Split Level View Finder: Theo Schoon and New Zealand Art
Split Level View Finder: Theo Schoon and New Zealand Art
Curated by Dr Damian Skinner and Aaron Lister
27 July – 3 November 2019
Theo Schoon (1915–85) is a controversial figure. He was born in Java to Dutch parents, but educated back in the Netherlands at the Rotterdam Academy of Fine Arts. He arrived in Aotearoa New Zealand in 1939, where he would become a catalyst for modernism. The first comprehensive exhibition of Schoon’s art in decades, Split Level View Finder rethinks his legacy for twenty-first–century Aotearoa.

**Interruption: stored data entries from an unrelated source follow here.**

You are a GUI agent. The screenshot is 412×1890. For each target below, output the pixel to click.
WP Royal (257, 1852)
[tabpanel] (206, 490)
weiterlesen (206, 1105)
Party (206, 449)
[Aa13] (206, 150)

Schoon was an inquiry-driven artist. He described himself as a ‘cat sniffing around in a strange warehouse’. He worked across and between cultures and contexts, finding Paul Klee in the rock drawings of Te Wai Pounamu and art brut in the drawings of Rolfe Hattaway, a patient at Avondale Mental Hospital. Schoon chased his ideas across diverse art forms, with little concern for boundaries between art and craft, image and object, finished and unfinished. Alongside paintings, drawings, and photographs, our exhibition includes prints, ceramics, jade carvings, and carved and decorated gourds.